BitB 攻撃以外にも、X-in-the-Y 攻撃と呼ばれる攻撃はいくつか存在します。特に MitM (Manipulator-in-the-Middle) 攻撃と MitB (Manipulator-in-the-Browser) 攻撃が有名です。

MitM 攻撃では、被害者のコンピューターとアクセス先のサーバーの間の「中間地点」のどこかに攻撃者が位置取ります。

(地理的にもホップ数的にも、文字通りの「中間地点」ではないかもしれませんが、MitM の攻撃者は両端ではなく、コンピューターからサーバーまでの経路内のどこかに潜んでいます。)

MitM 攻撃の本質は、被害者のコンピューターやアクセス先のサーバーに直接侵入することではありません。攻撃の根幹となるのは、被害者が攻撃者に接続するように誘導することで (あるいは、一度パケットがルーターから出てしまうと簡単には制御できないネットワークパスを故意に改ざんして)、本来の接続相手のふりをする、悪意のあるプロキシです。

攻撃者はパケットを本来の接続先に渡しますが、その途中でパケットを盗み見たり改ざんしたりします。その後正式な返信を受け取ると、そのパケットも盗み見たり改ざんしたりした上で、あたかも通常のエンドツーエンド接続が行われたかのように装ってパケットを返します。

HTTPS など、エンドツーエンドの暗号化を使用してトラフィックの機密性 (盗み見防止のため) と完全性 (改ざん防止のため) の両方を保護していない場合、たとえ何者かがデジタルデータを転送中に一度盗み見してから再度暗号化していたとしても、そのことに気づくのは非常に困難です。

MitB 攻撃

MitB 攻撃も似たような仕組みを持ちますが、MitM 攻撃の妨げとなる、HTTPS を利用した防御を回避しようとします。

MitM 攻撃では、攻撃者は HTTPS で暗号化されたトラフィックには容易に侵入できません。データを保護するために各端末が使用する暗号化キーを所持していないため、データを盗み見できません。また、各端末の暗号検証によって警告が出されるため、暗号化されたデータを改ざんできません。さらに、接続先のサーバーが身元証明のために所持している、暗号化された秘密鍵を所持していないため、そのサーバーになりすますこともできません。
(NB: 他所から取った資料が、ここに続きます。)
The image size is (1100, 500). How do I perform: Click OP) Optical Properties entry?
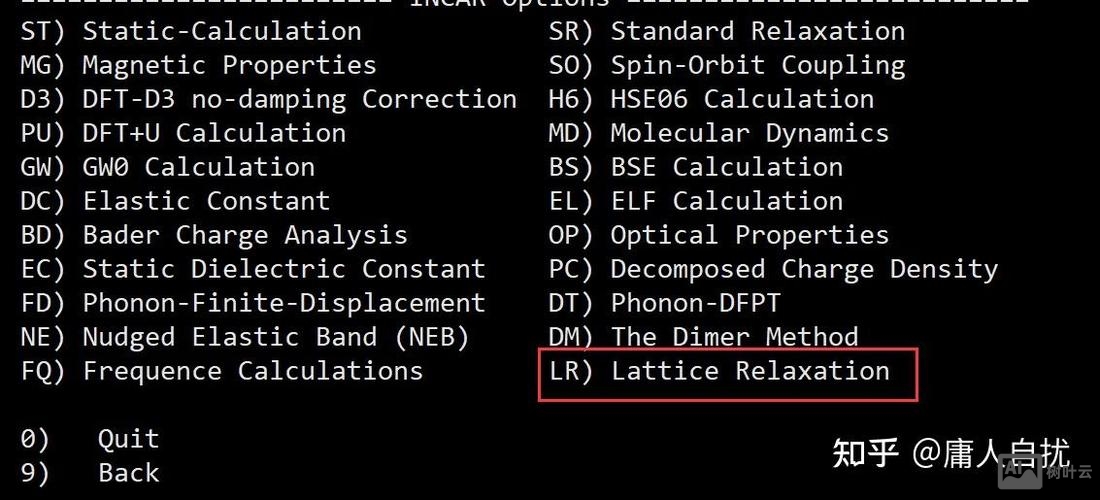pyautogui.click(x=719, y=235)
したがって、MitB 攻撃を行うには、まず標的のコンピューターにマルウェアを侵入させる必要があります。

一般的に、マルウェアを侵入させるのはネットワークのいずれかの地点に単に侵入するよりも大変ですが、一度侵入に成功すれば、攻撃がかなり容易になります。
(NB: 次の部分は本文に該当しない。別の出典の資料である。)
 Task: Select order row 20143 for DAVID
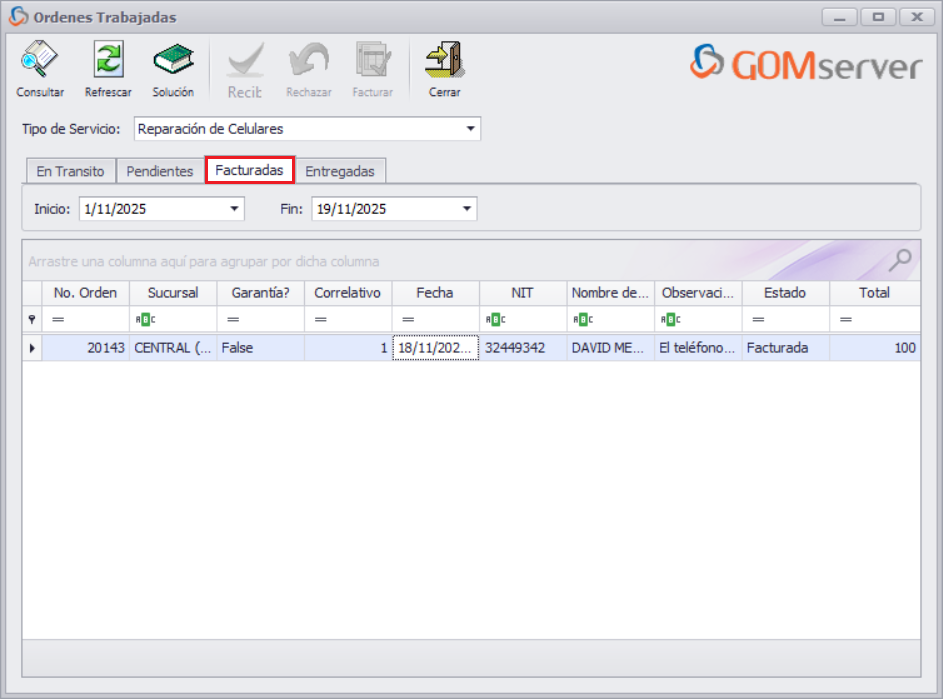point(300,347)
なぜなら、攻撃者がブラウザの中に侵入できるということは、ブラウザが実際に送信するネットワークトラフィックを、暗号化される前後に盗み見たり改ざんしたりできることを意味するからです。そのため、送信時や、ブラウザによる復号化後の HTTPS 保護が無効化され、サーバーが返信を保護するために適用される暗号化も無意味になります。

BitB 攻撃

では、BitB 攻撃とはどのような攻撃なのでしょうか。

BitB 攻撃という表現には少し語弊があり、MitM 攻撃や MitB 攻撃ほど強力な攻撃ではありません。しかし、その手順は驚くほど単純で、特にユーザーが急いでいるときには簡単に引っかかってしまいかねません。

BitB 攻撃の本質は、一見ブラウザ自体によって安全に生成されたポップアップブラウザウィンドウのように見えるが、実際には既存のブラウザウィンドウにレンダリングされた Web ページを生成する、というものです。

しかし、仮に X という Web サイトのコンテンツを Y という Web サイトのものに見せかけようとしても、ブラウザ上では X という Web サイトの URL が表示されるため、このような仕掛けは上手くいかないようにも思えます。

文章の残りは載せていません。